** Material for this exercise follows **

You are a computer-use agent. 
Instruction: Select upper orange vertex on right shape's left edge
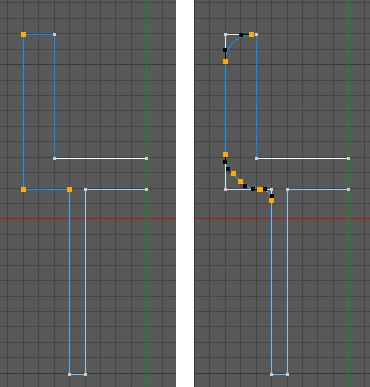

** End of Material for this exercise **
** Material for this exercise follows **

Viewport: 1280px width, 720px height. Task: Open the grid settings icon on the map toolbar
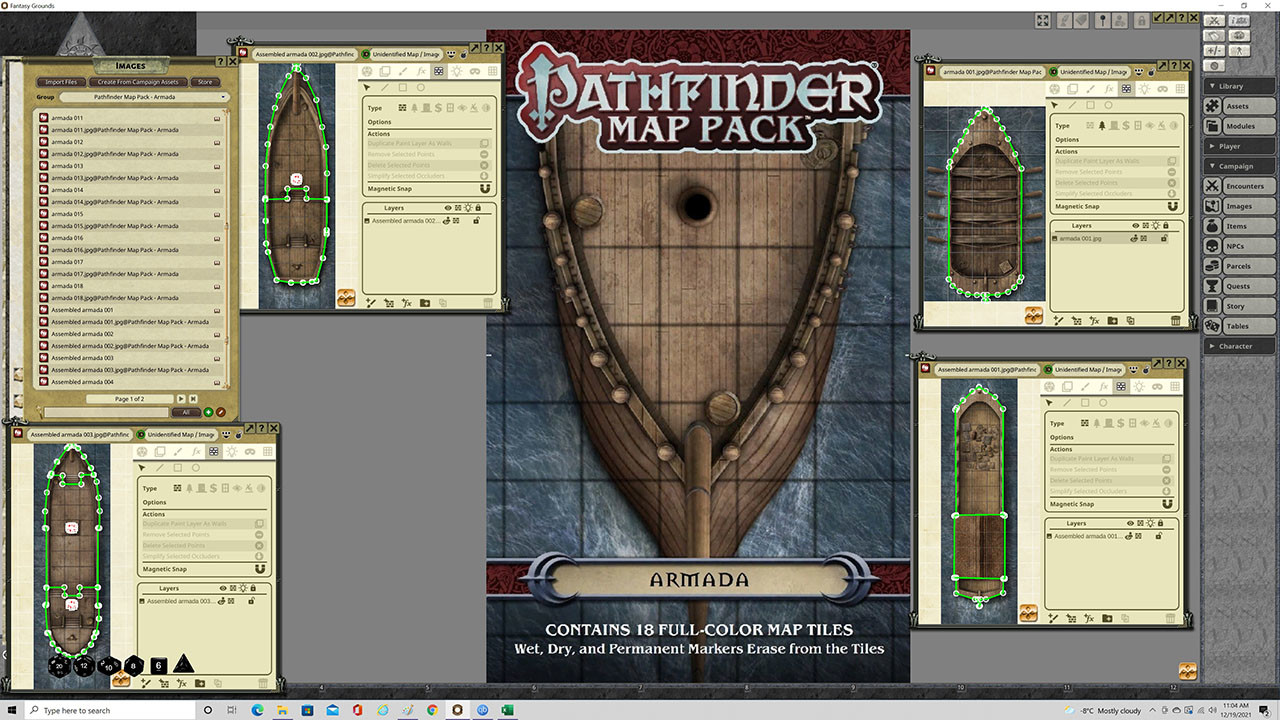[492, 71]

** End of Material for this exercise **
** Material for this exercise follows **

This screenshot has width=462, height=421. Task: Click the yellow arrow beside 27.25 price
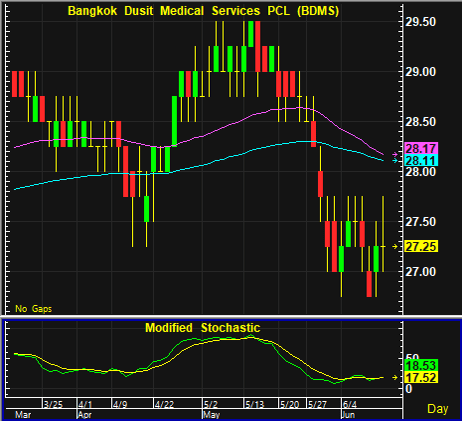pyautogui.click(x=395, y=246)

** End of Material for this exercise **

What is being asked: Set down again, word for word, the stretch of records from the line with "You are a computer-use agent." to the line with "Instruction: Select upper", both of those lines included.

Result of the task:
You are a computer-use agent. 
Instruction: Select upper orange vertex on right shape's left edge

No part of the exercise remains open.